### TEXT PASSAGE
* BEGIN *
# Single Women Chat Every Thursday 8.00pm



## suitcase of dreams

Hello all,

Anyone want to chat this Thurs eve? About 7.30pm onwards? 

UPDATED for this week - October 5th
Again, please say if another night would be better, otherwise we may as well stick to Thursdays   

I'll try to pop in this Thurs but have a job interview on Fri so will need to prepare etc, there is already a Singles room in chat though so you can just go straight in there and get chatting!

Suitcase
x


----------



## bingbong

I'll have to check my busy evening schedule...yep, that's lucky I'm actually free on thursday (and friday, saturday, sunday, monday, tuesday and wednesday).

bingbong x


----------



## Betty-Boo

Someone prod me ... I hope to be in there .. xx


----------



## suitcase of dreams

bb-   
I'm actually going out tomorrow night - only the 2nd time since the babies were born! one of the girls from my NCT group is moving abroad so it's her farewell dinner....not sure how I'll cope staying up later than 9pm though!

mini - will do a reminder on the day and on ** - hope to chat thurs   

Suitcase
x


----------



## caramac

We'll be there! Like BB I have no social life (but wouldn't have it any other way). Sorry BB that wasn't a dig at you for having no social life!!!


----------



## greatgazza

oooh i have never done this chat thing before.  how do you do it??

GGx


----------



## Diesy

Darn, missed the last two, hoping to make this one!  It's such a good idea!  Mini, once you've been prodded feel free to prod me


----------



## Betty-Boo

Honey I'll give you a gentle size 6 up the bottom ...    
Mini xxx


----------



## suitcase of dreams

GG - click on 'chat room' at the top of the page (along from home) and it should automatically open 
you'll come into the welcome room - you then look for the singlies room (room list on right) and click on it to enter
then you chat   
give it a try!
Suitcase
x


----------



## Diesy

Wow, size 6 Mini!  I could do with a boot up the backside on another couple of issues, I know where to come  

Thanks Suity!

xx


----------



## natclare

Hi there! Yes I'll be there, looking forward to it. Especially as it's going to be almost impossible to come on 1st October! xx


----------



## caramac

Are we chatting tonight? Only me and Bingbong in there at the moment!!


----------



## Betty-Boo

Sorry honey -  not really up to it .. Have fun!!
xxx


----------



## suitcase of dreams

sorry folks, been preparing for job interview tomorrow and now need to get to bed...hope you had a good chat, should be around next week   
Suitcase
x


----------



## lulumead

Sorry at my folks and can't chat from the iPad for some reason...next one. Hope more people turned up.
Xx


----------



## bingbong

Just to say that they've added us into the chat calender for thursday nights   . I know that we never really agreed that would be the night but as it has been so far it seemed worth doing and can be changed if needed.

bingbong x


----------



## Diesy

Good to speak to everyone last night, some very amusing birth anecdotes in there  

Hope the job interview goes well Suitcase


----------



## bingbong

It's Thursday chat night tonight folks.

bingbong x


----------



## Betty-Boo

Day 5 of migraine ... Won't be there but have fun! xx


----------



## ♥JJ1♥

OOh I'll pop on around 2000  ish when I'm home
L


----------



## suitcase of dreams

anyone chatting tonight?
* END *
Records from a pointing dataset:
* BEGIN *
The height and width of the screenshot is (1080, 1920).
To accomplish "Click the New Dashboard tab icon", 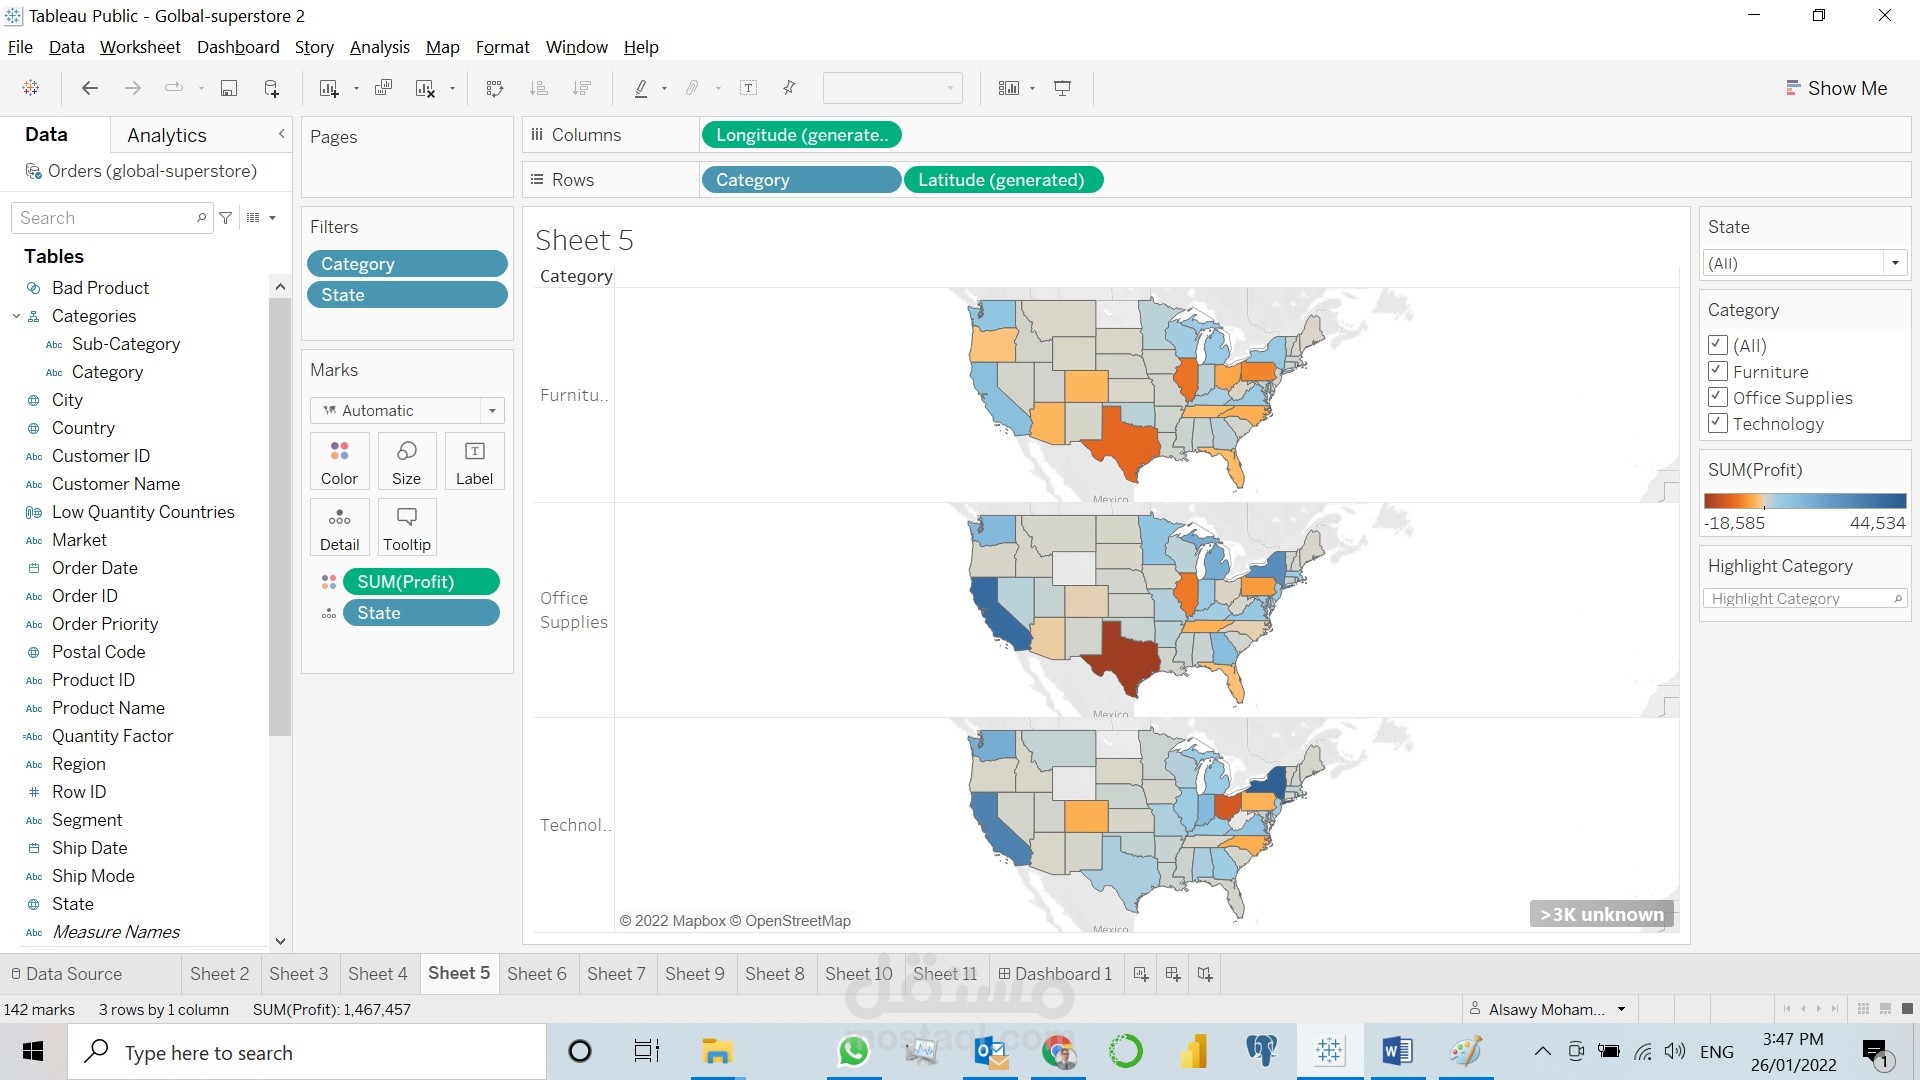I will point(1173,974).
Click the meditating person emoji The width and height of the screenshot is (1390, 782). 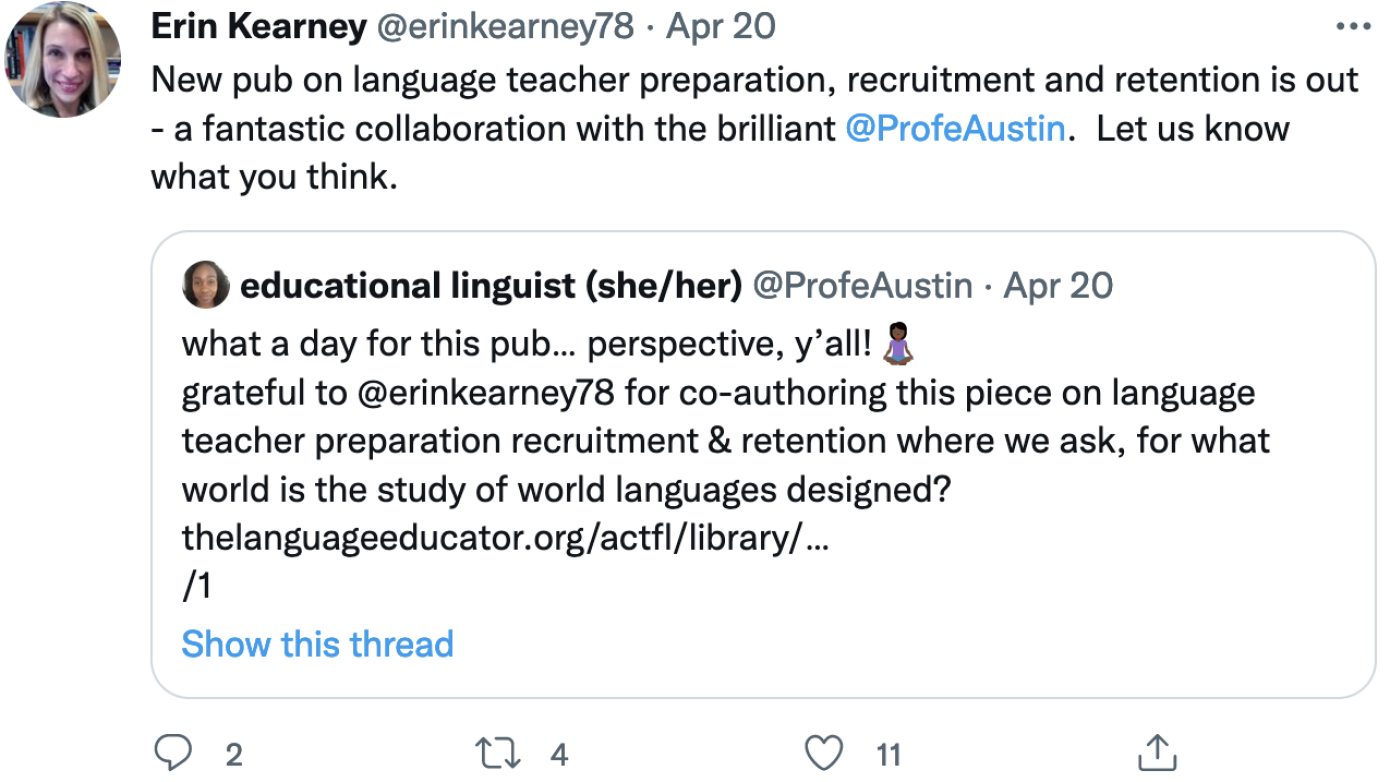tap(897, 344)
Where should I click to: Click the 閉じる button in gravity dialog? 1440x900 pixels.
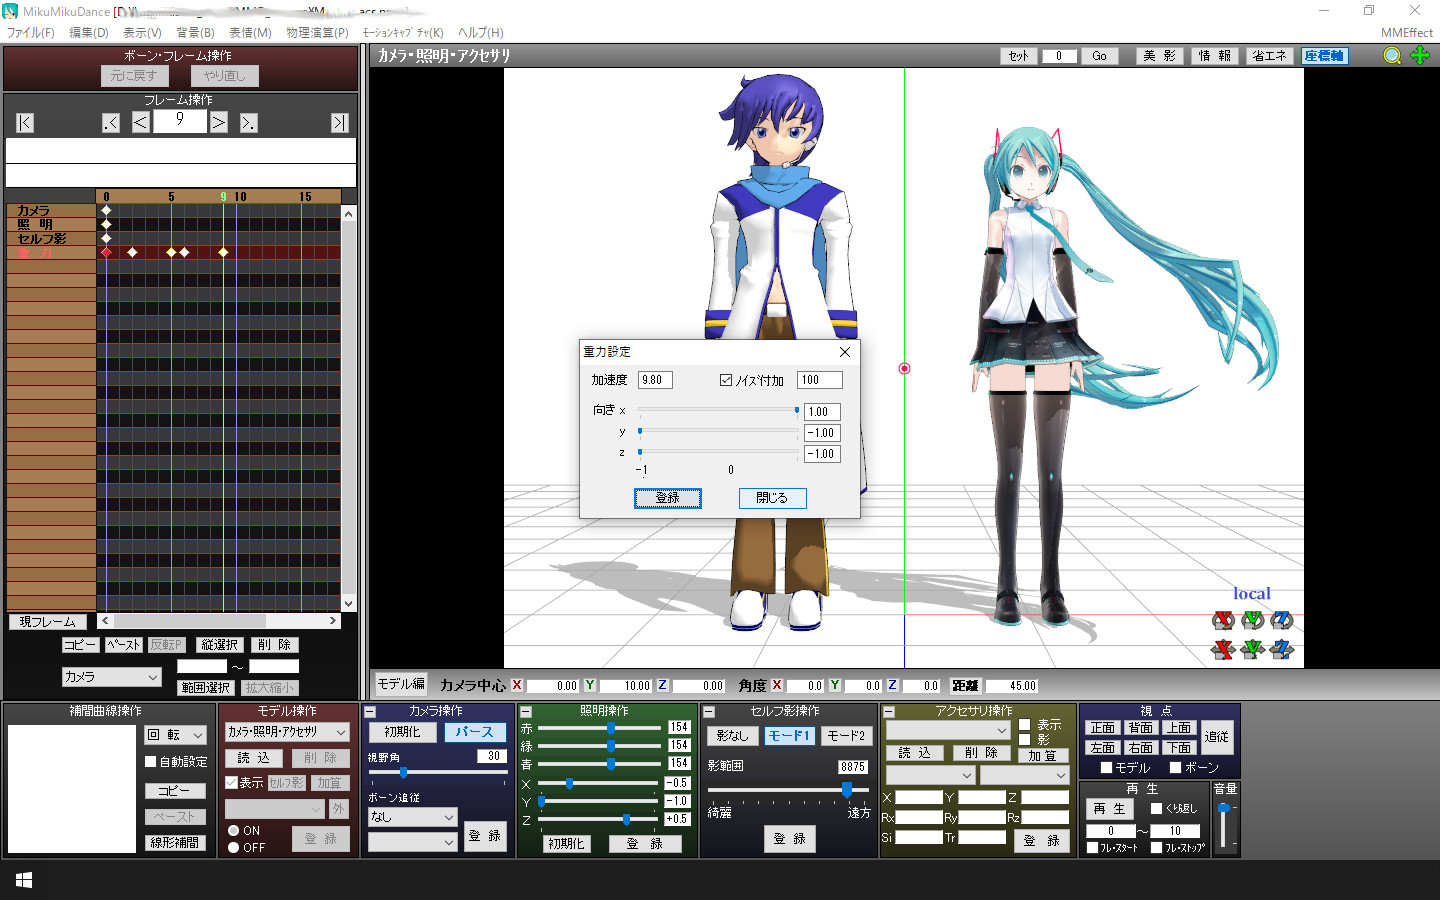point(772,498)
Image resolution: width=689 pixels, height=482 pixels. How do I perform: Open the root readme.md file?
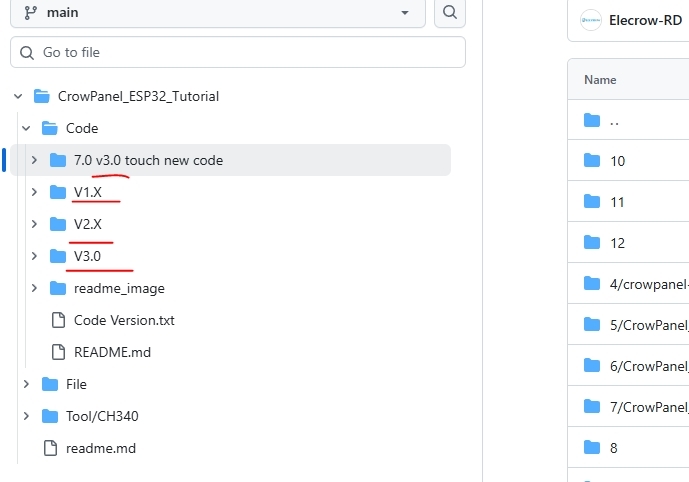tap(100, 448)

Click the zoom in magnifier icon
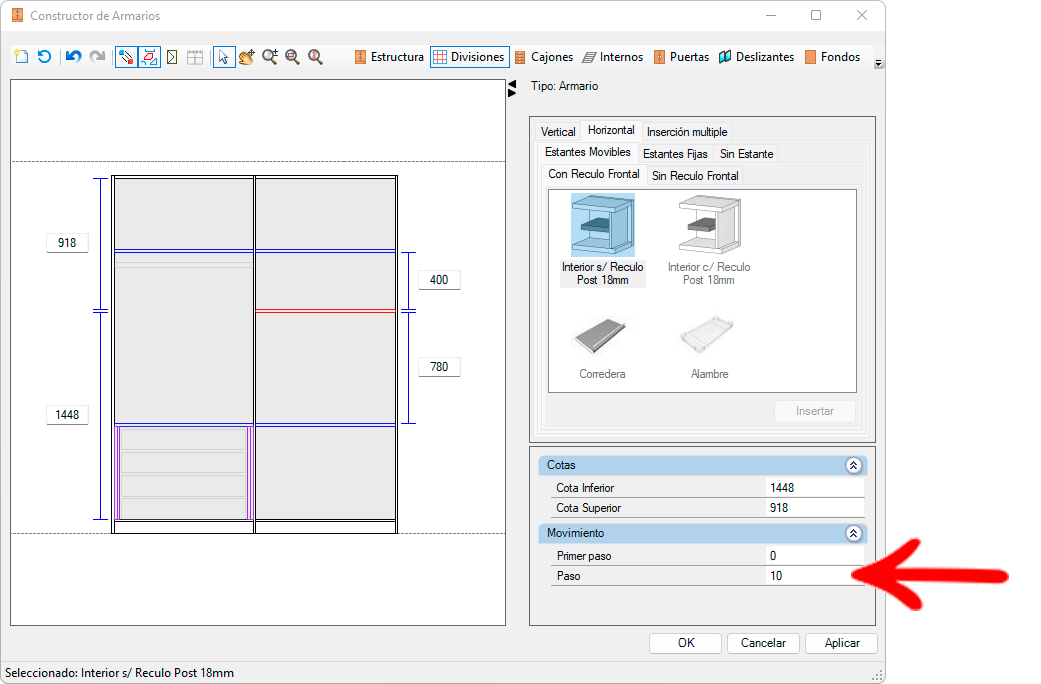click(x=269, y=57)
* END *
### INSTRUCTION
Write out the forum thread about the Thursday evening chat word for word, from "Anyone want to" to "and get chatting!".

### EXERCISE ANSWER
Anyone want to chat this Thurs eve? About 7.30pm onwards? 

UPDATED for this week - October 5th
Again, please say if another night would be better, otherwise we may as well stick to Thursdays   

I'll try to pop in this Thurs but have a job interview on Fri so will need to prepare etc, there is already a Singles room in chat though so you can just go straight in there and get chatting!